#### [Exercise details]
Scan the records beneath this line for the line holding "Newsletter (48, 559)" and the line holding "Güterkraftverkehr - Personenverkehr", then transcribe exactly those two and all lines between.

#### [Data records]
══════════════════════════════

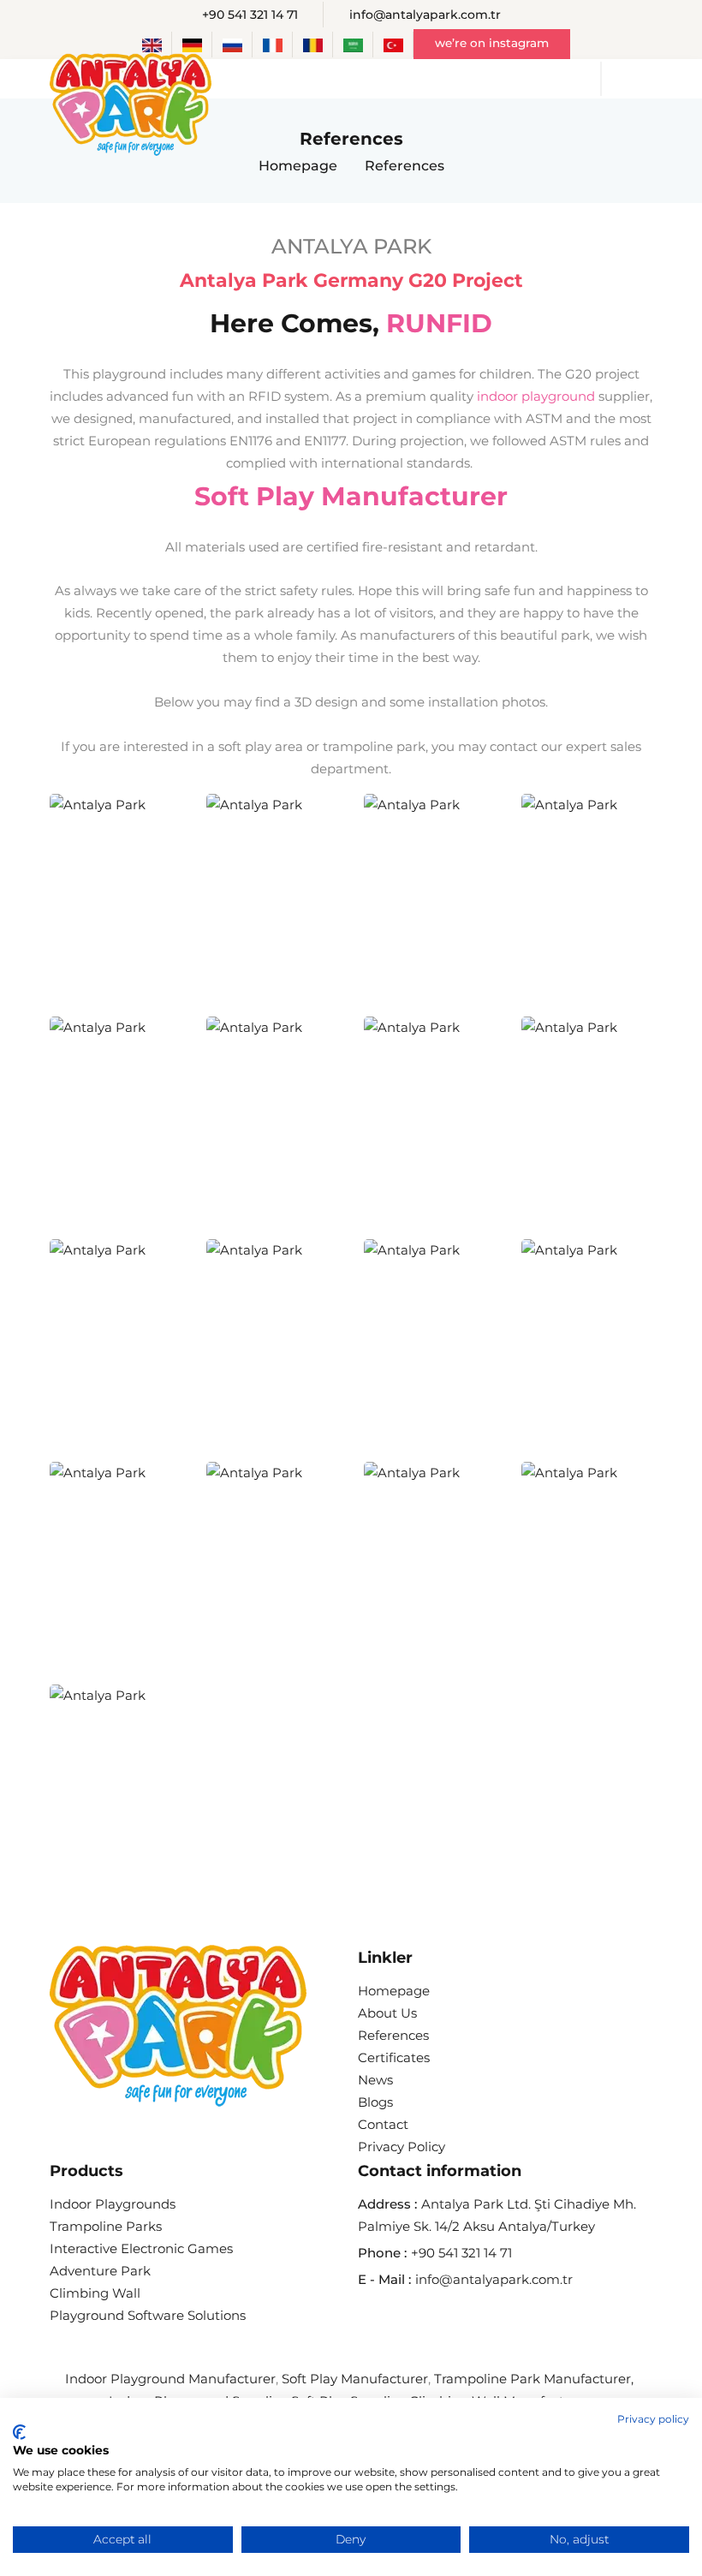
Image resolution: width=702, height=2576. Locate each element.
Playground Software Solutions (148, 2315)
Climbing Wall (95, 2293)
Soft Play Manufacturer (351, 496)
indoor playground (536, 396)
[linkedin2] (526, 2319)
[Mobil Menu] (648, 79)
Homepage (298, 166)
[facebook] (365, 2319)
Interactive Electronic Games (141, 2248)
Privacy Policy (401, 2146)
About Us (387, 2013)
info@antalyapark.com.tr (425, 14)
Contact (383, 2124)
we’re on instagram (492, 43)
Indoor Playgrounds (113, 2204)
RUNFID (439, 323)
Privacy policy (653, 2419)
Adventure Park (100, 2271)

══════════════════════════════

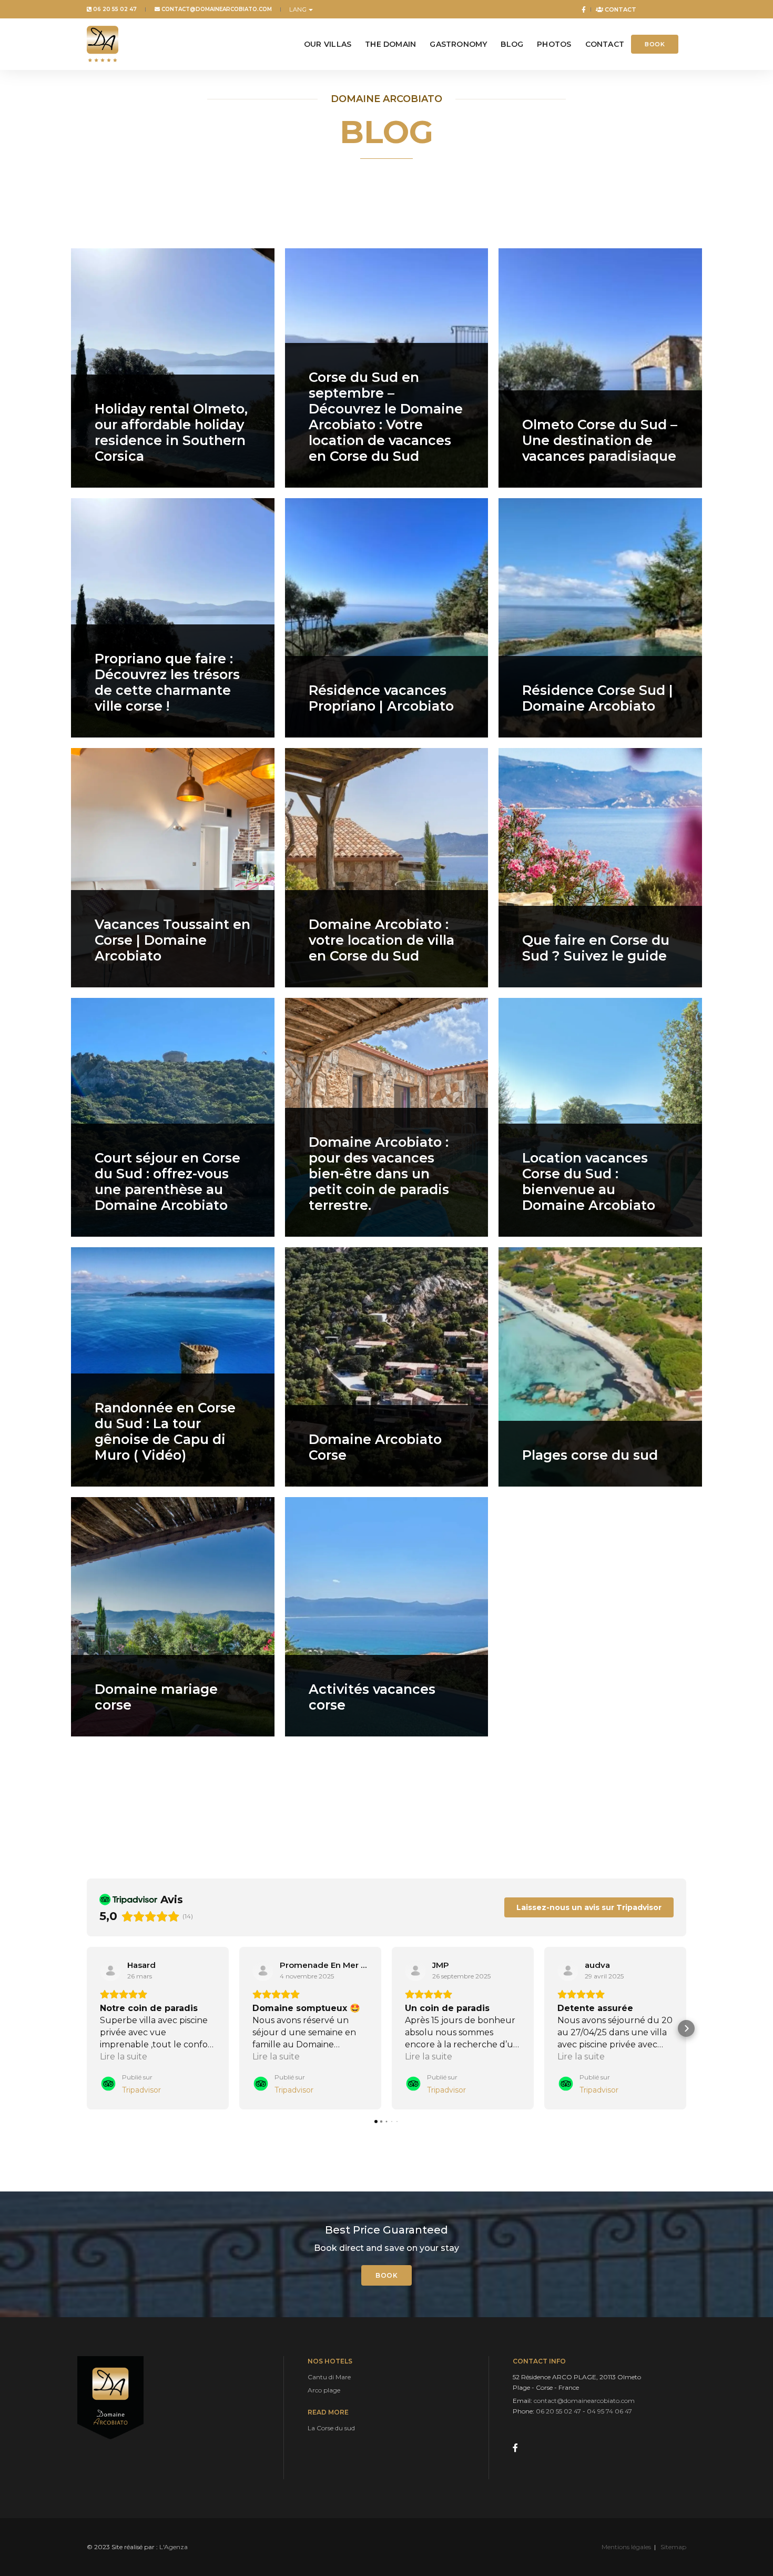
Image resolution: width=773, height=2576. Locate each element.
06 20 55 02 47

══════════════════════════════

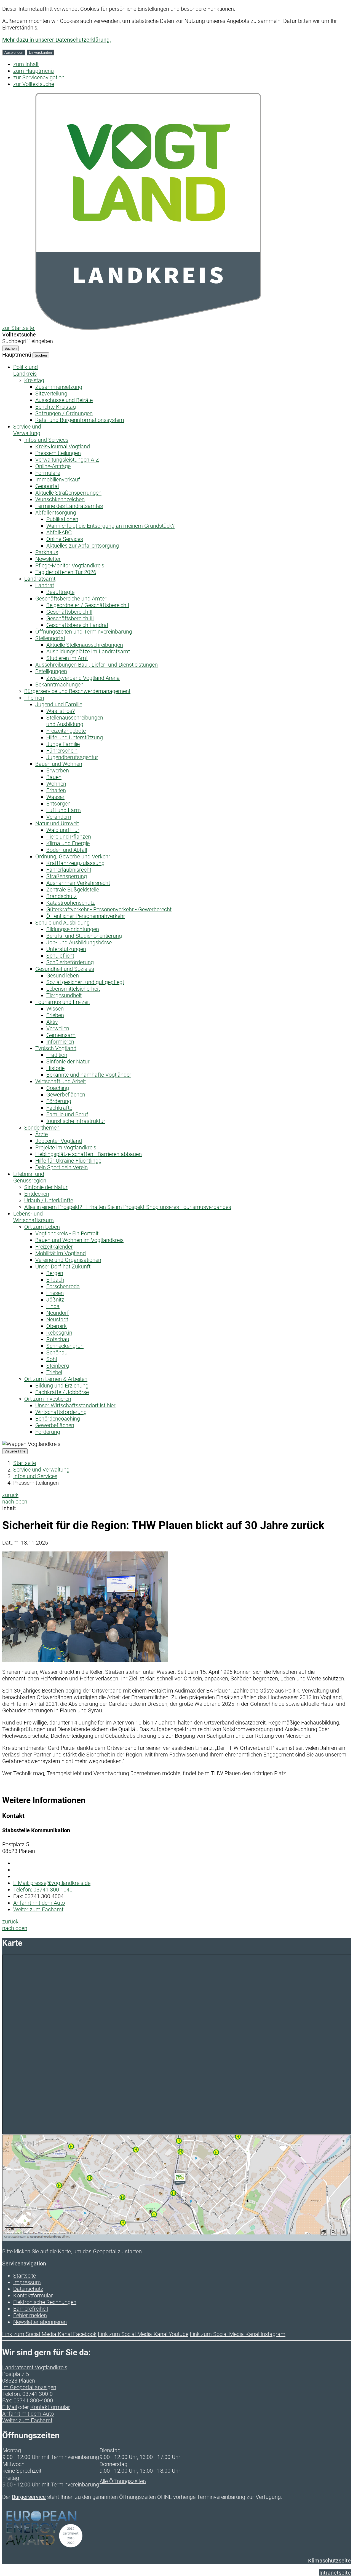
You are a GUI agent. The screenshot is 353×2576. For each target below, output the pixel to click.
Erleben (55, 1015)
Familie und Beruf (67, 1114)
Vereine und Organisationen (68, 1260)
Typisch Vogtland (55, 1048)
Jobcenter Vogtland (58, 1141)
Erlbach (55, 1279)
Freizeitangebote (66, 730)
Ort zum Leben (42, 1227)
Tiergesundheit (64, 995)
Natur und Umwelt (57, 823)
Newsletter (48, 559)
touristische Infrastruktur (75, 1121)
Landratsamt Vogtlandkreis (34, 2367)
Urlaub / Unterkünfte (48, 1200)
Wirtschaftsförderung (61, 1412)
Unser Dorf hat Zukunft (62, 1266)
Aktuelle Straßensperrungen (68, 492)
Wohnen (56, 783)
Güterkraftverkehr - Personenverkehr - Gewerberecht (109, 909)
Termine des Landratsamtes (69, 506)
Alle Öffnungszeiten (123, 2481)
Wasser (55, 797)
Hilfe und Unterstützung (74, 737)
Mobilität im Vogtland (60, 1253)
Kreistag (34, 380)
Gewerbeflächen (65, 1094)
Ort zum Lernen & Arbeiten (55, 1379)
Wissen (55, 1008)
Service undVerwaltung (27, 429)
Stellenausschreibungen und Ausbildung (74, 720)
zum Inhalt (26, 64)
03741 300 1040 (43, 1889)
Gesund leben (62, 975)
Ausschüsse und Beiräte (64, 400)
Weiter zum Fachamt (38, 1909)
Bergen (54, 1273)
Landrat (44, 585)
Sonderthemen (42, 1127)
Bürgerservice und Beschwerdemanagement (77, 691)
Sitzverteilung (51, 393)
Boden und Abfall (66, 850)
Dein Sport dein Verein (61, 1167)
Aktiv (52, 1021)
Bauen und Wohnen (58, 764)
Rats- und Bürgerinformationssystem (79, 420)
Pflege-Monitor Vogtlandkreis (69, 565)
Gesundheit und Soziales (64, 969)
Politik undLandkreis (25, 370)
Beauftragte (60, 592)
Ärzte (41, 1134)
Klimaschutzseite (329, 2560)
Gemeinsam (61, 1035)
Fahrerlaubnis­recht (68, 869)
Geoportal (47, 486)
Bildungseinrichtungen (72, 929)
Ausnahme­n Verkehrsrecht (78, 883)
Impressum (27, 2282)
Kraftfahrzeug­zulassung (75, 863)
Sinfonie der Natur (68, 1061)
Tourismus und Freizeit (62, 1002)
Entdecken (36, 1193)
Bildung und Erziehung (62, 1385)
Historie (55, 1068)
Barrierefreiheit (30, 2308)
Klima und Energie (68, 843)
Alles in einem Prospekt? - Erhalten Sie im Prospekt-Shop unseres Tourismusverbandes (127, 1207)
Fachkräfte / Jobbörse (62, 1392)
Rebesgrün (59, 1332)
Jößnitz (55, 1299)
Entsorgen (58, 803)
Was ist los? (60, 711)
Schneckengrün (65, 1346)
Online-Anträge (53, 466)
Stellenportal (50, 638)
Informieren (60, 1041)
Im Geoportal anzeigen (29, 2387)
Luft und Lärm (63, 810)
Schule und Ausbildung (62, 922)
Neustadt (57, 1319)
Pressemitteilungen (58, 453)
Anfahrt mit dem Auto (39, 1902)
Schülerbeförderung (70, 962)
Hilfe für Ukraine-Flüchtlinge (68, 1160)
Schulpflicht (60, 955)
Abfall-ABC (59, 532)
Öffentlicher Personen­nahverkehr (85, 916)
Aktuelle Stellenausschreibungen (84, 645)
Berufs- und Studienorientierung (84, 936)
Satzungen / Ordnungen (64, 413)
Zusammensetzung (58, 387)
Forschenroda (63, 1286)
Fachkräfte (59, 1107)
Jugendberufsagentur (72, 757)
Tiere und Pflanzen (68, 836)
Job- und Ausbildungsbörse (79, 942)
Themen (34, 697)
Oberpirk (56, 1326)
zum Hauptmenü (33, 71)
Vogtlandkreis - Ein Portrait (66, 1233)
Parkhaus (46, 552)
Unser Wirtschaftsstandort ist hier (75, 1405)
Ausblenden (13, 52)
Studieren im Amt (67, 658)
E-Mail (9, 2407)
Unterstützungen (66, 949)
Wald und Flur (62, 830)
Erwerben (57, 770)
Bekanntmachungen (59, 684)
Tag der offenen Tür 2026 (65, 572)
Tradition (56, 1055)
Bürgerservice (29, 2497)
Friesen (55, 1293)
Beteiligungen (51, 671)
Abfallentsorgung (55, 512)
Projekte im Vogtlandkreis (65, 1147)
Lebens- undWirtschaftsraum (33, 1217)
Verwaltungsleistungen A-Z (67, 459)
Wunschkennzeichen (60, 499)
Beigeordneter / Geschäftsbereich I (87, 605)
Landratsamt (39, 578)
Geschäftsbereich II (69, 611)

══════════════════════════════

#### [Written response]
Newsletter (48, 559)
touristische Infrastruktur (75, 1121)
Landratsamt Vogtlandkreis (34, 2367)
Urlaub / Unterkünfte (48, 1200)
Wirtschaftsförderung (61, 1412)
Unser Dorf hat Zukunft (62, 1266)
Aktuelle Straßensperrungen (68, 492)
Wohnen (56, 783)
Güterkraftverkehr - Personenverkehr - Gewerberecht (109, 909)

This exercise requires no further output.